- EXERCISE
Find every line in the records that holds the string "will". Copy each one.

- DATA RECORDS
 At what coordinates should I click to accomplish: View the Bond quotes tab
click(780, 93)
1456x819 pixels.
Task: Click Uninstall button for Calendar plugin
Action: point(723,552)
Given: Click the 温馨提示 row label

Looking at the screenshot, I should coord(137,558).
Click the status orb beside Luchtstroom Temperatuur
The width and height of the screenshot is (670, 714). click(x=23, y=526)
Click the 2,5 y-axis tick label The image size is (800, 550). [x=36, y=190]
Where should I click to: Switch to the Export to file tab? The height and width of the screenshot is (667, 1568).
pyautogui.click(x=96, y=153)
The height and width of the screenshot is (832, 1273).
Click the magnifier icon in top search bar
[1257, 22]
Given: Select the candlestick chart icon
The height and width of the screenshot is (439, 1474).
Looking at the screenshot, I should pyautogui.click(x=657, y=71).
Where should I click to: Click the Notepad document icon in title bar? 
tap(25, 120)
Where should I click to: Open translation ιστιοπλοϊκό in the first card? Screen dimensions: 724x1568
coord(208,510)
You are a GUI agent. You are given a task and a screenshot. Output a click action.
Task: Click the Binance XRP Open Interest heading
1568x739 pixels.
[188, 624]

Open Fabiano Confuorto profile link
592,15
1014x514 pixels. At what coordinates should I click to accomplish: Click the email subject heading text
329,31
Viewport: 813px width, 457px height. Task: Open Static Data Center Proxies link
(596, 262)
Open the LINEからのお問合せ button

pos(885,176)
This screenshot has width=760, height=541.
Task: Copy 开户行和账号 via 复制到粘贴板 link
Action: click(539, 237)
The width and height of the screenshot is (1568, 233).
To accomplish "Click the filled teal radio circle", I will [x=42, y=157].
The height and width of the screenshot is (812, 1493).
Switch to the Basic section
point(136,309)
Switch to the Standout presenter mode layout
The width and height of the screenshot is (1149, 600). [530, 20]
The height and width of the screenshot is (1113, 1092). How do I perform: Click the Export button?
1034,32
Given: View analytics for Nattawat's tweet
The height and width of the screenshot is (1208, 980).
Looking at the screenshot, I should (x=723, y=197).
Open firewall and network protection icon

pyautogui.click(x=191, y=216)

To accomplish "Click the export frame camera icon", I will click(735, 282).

- YOUR RESPONSE
To accomplish "Click the filled teal radio circle", I will [x=42, y=157].
To accomplish "Click the export frame camera icon", I will click(735, 282).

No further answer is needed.